The president, who unveils his signature campaign issue Tuesday in a White House ceremony, is not backing off vouchers, the most divisive part of his plan to hold schools accountable for student learning. In that plan, failing schools have three years to get up to standards, so that the children are able to achieve, before federal funds are stripped for other uses such as the vouchers.

``If children are trapped in a school that will not teach and will not change, there has to be a consensus,'' Bush said as he met with top congressional Republicans and Democrats who oversee education policy-making.

Sen. Edward Kennedy, D-Mass., said Bush made clear his position on vouchers ``is unchanged.'' But despite those differences, Kennedy said, Democrats are eager to work with Bush on education.

``The areas which he pointed out where we are in agreement, I thought were very substantial. I, for one, am interested in getting some action,'' Kennedy said outside the West Wing.

``What is important today is that we have a president that wants to make this a strong priority on education and I think we have those that have leadership positions in the House and Senate that want to work with him and get something meaningful done,'' the Democrat said.

A Bush official, speaking on condition of anonymity Monday, said Bush had decided on some changes to his voucher plan to win over hostile Democrats.
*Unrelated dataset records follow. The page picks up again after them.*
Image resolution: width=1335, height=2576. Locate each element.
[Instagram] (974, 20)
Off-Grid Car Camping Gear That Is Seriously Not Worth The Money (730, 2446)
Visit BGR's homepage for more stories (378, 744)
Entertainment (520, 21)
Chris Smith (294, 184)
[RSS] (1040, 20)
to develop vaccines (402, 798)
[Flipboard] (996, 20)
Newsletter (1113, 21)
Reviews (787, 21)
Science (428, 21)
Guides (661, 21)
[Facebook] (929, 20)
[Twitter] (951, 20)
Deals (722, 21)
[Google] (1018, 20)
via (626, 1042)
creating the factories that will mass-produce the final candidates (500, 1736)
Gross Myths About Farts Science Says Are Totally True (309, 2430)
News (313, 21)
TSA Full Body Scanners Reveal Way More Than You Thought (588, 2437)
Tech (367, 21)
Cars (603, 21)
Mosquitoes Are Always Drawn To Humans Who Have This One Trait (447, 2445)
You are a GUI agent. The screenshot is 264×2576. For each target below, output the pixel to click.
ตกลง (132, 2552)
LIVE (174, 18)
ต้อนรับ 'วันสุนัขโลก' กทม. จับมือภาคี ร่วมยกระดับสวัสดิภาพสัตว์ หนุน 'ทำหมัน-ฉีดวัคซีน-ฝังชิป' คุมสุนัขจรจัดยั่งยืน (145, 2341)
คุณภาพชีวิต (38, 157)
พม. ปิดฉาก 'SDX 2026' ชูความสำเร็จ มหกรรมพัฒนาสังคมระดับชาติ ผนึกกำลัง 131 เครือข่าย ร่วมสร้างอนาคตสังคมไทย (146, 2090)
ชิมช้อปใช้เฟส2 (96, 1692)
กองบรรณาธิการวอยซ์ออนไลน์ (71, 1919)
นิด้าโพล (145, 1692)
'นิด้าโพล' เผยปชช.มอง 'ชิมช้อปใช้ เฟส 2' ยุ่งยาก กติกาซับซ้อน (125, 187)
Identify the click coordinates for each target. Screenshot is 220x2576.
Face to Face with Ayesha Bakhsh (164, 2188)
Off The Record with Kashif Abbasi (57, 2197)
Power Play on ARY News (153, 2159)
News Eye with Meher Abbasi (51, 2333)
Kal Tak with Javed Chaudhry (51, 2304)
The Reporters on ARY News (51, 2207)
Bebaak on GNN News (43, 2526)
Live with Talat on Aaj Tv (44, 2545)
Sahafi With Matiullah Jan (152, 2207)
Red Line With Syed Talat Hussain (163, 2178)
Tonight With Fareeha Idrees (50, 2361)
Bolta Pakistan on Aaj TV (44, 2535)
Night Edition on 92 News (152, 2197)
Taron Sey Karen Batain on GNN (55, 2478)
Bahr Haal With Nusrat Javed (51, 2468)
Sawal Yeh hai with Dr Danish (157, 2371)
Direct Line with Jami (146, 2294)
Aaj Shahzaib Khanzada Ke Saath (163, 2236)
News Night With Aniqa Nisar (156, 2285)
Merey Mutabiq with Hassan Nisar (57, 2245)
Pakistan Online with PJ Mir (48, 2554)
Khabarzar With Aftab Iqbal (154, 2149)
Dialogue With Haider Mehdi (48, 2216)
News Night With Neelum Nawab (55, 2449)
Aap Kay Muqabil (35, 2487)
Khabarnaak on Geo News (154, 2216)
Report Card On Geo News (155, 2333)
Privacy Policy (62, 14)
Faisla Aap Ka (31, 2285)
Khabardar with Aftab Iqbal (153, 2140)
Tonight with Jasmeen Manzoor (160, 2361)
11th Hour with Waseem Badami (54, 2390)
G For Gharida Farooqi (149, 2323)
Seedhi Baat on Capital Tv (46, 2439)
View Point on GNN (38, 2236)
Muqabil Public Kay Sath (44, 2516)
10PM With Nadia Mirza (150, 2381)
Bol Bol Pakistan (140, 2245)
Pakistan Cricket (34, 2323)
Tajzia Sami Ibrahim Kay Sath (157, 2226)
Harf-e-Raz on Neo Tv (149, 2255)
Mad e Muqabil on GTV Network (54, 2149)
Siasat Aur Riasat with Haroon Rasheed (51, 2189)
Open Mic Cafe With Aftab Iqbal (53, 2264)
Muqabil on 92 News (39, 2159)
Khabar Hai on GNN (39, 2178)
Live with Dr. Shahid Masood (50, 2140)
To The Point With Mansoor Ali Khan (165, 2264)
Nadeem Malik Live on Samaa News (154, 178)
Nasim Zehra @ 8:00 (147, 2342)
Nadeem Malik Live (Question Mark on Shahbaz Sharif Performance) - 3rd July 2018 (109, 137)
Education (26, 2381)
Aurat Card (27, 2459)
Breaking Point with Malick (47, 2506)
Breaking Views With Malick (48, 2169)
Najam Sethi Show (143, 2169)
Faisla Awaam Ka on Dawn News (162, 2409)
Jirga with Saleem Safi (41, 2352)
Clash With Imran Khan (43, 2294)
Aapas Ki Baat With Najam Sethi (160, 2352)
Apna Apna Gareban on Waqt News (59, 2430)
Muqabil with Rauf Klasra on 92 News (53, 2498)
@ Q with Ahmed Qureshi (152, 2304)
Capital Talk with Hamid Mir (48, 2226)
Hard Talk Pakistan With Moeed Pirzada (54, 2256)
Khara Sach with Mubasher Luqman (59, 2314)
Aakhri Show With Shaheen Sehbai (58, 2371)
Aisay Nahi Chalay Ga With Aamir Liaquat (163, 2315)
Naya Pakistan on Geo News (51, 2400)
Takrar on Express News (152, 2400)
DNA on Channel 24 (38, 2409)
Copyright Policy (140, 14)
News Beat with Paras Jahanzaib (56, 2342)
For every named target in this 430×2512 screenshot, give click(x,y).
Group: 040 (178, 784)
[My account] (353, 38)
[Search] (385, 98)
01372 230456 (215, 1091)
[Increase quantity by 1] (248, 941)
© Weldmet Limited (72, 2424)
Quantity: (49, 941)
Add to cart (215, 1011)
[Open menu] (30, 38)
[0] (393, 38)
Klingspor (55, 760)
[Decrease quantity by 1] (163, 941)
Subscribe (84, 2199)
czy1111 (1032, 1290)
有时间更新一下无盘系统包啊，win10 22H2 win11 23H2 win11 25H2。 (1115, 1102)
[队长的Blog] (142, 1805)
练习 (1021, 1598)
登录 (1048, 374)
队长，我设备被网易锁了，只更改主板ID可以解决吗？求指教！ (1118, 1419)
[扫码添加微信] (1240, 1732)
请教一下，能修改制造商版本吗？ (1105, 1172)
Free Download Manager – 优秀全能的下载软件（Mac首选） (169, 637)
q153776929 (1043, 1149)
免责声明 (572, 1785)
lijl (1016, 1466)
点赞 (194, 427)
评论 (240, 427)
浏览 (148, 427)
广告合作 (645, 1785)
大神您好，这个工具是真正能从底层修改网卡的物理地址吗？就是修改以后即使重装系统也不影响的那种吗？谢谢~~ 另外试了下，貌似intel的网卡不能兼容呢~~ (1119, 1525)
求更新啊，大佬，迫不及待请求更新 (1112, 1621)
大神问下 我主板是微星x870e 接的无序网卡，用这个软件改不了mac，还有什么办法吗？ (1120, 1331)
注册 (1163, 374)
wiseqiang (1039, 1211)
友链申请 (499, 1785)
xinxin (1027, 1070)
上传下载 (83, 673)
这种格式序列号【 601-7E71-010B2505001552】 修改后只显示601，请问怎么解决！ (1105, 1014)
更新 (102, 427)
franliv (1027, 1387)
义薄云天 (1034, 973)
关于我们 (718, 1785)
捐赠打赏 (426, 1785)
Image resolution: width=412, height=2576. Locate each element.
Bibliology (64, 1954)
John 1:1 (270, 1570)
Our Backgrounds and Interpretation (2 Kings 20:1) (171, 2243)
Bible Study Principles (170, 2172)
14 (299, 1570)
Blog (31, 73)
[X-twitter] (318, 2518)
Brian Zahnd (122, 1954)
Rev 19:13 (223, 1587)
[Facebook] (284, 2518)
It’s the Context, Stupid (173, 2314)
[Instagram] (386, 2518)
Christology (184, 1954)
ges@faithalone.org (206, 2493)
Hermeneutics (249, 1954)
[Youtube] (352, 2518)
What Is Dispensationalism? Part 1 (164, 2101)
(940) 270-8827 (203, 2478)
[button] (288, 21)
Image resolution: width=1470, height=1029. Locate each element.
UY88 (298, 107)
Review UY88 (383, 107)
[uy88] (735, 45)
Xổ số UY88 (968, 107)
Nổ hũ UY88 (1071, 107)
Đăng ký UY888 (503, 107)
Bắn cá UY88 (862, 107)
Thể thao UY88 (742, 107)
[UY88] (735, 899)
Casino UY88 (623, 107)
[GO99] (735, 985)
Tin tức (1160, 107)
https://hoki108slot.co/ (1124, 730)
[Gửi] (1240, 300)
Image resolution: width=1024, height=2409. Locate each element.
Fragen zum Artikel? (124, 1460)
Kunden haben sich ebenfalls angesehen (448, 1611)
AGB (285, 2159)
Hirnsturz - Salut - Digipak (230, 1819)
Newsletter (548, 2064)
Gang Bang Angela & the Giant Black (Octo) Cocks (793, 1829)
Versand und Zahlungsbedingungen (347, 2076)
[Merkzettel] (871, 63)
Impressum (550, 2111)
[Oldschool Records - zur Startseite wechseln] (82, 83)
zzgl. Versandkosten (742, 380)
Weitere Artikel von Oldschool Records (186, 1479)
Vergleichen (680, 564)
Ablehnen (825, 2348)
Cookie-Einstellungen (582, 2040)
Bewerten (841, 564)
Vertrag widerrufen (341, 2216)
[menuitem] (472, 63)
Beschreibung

Bush is proposing additional funding — beyond even what he proposed during his campaign. Corrective measures for such schools would include allowing students to use federal money for transportation to a public school with a better record. Removing the school principal would be another second-year option.

Bush, who called education ``the most fundamental of American issues,'' is making education his first major policy initiative, sending Congress a multibillion-dollar plan to shape up failing schools, increase the student-testing regimen, hand districts more control over federal dollars and make sure all children can read by age 9.

Democrats and some moderate Republicans in Congress rushed this week to formally reject federally funded vouchers. Roughly 20,000 children nationwide already are using state-funded vouchers for nonpublic schools.

The rhetoric heated up over the v-word.

``There's so many areas of agreement, let's not get sidetracked on the issue of vouchers, '' said Jim Manley, spokesman for Kennedy, the top Democrat on the Senate Health, Education, Labor and Pensions Committee.

``This has been stamped a voucher program by the forces that do not wish to see it succeed or do not wish to try anything else,'' said Sen. Judd Gregg, R-N.H., a member of the Senate committee that oversees education policy. Gregg says Bush's plan is school choice for children trapped in chronically low-performing schools.

Sen. Joseph Lieberman, D-Conn., the unsuccessful vice presidential candidate and voucher supporter, and other centrist Democrats are offering their own plan that cracks down on failing schools — but excludes vouchers.

The Democratic approach, Lieberman said on ABC's ``Good Morning America,'' is to ``pour more money into poorer schools, give the teachers and principals more flexibility on how they are going to use that money and ... if they are not working, close the schools down and radically restructure them, give parents an opportunity to send their kids to a higher-performing public school''

Sen. Kay Bailey Hutchison, R-Texas, told ABC that Bush wants to make all options available. ``I think having the ability to go to a better-performing public school is a great option. But in some urban and some rural areas, there may not be that option, there may not be a better public school,'' she said.

Tuesday's ceremony, following morning meetings with top lawmakers, marks Bush's second weekday on the job. On Monday, he started his presidency by imposing strict restrictions on U.S. funds to international family-planning groups involved in abortion — pleasing his conservative supporters but angering abortion-rights groups.

In a meeting Monday with Education Secretary Rod Paige and other educators, the president focused on teacher training and literacy.

``Reading is the new civil right, the cornerstone of hope and opportunity in America,'' he said.

Bush is seeking bipartisan compromise from lawmakers who couldn't agree last year to renewing the Elementary and Secondary Education Act. The deeply divided lawmakers, expected to unleash a flurry of competing bills this week, must try once again to revamp about $44 billion in federal programs, which are mainly aimed at poorest of the nation's 53 million schoolchildren.

Bush's plan will reflect his campaign trail vows to reform the nation's schools on the order of policies enacted in Texas, where he was governor. They included annual student testing, more charter schools, reading lessons that stress phonics, and bilingual education that favors English immersion.